Because of that, she didn't bother keeping a smile on her face. Mahito stared at her hands while seemingly reaching toward the ceiling.
"Peace or destruction, huh?"
A shallow giggle came out of her mouth, void of any joy or humor. Those words had been echoing through her head a lot since the end of the war.
Without anyone's knowledge, Mahito would sneak around the village during the war. She knew the battlefield was dangerous for a child like her, but she wanted to see as much as she could of everything.
The Uchihas put expectations on her and her brother as potential next clan heads, which always pushed her to want to know more.
For a child like her, Mahito felt this was the only form of protection she could afford to have.
In addition to the weight of being the future clan head, she also had something else to ponder about: shinobi duties.
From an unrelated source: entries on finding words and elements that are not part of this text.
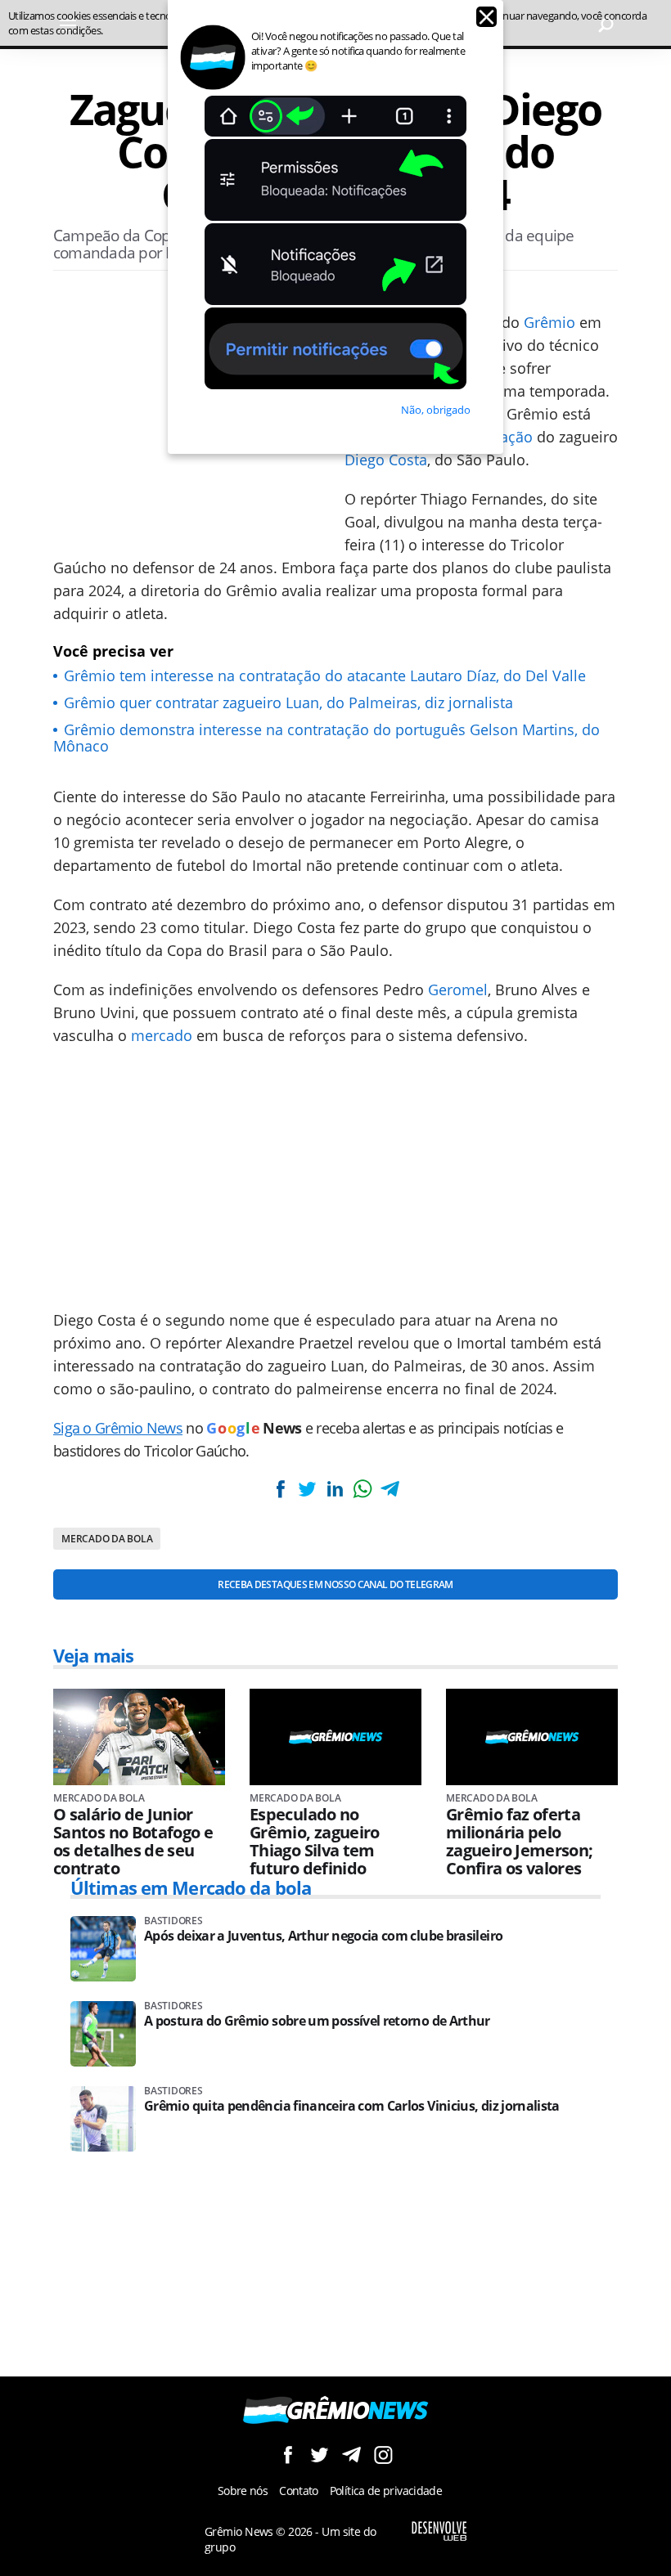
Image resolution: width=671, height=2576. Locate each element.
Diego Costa (386, 459)
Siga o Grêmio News (117, 1428)
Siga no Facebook (287, 2454)
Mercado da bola (106, 1539)
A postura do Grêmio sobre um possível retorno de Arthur (317, 2021)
That's what it all boiled down to. A shinobi was a weapon—a tool for their village, their clan, their leaders. They were trained to fight, to kill, to obey. Fugaku explained the harsh reality to his two children during the war with evidence.
She didn't find Itachi's desire for peace to be silly; she respected it. But she sympathized with her kind and gentle brother. Mahito had a feeling that to reach true peace, her brother would need to do anything and everything he couldn't even imagine.
'By that time, I'm sure he would be half-broken.'
If you wanted peace, you could never allow yourself to be someone else's weapon. If you were a tool for someone else, your own actions would cause destruction and chaos.
However, if you wanted to survive in this world, you needed to be strong.
Mahito pondered upon this a lot and came to realize the solution: you needed to be strong, too strong—the strongest even. Only then could you afford to uphold the peace you wanted.
Without overwhelming strength, no matter what kind of peace you'd want to achieve, it would always be a never-ending cycle of violence and vengeance.
Why couldn't people solve things through words and only through wars? That was because they were evenly matched in strength, which gave them the possibility to compete.
But that only ended in bloodshed.
Mahito clenched her hands into fists, her nails digging into her palms. She then released her fists, staring at the faint marks her nails had left on her skin. She was still too weak; thus, she couldn't expose her worth to anyone yet.
Strength was an urgent need for Mahito Uchiha.
Mahito's golden irises began to shift, their warm glow replaced by a blood-red hue, and a pair of black tomoe spun lazily within her eyes.
"But once you are the strongest being, would you still care about peace?"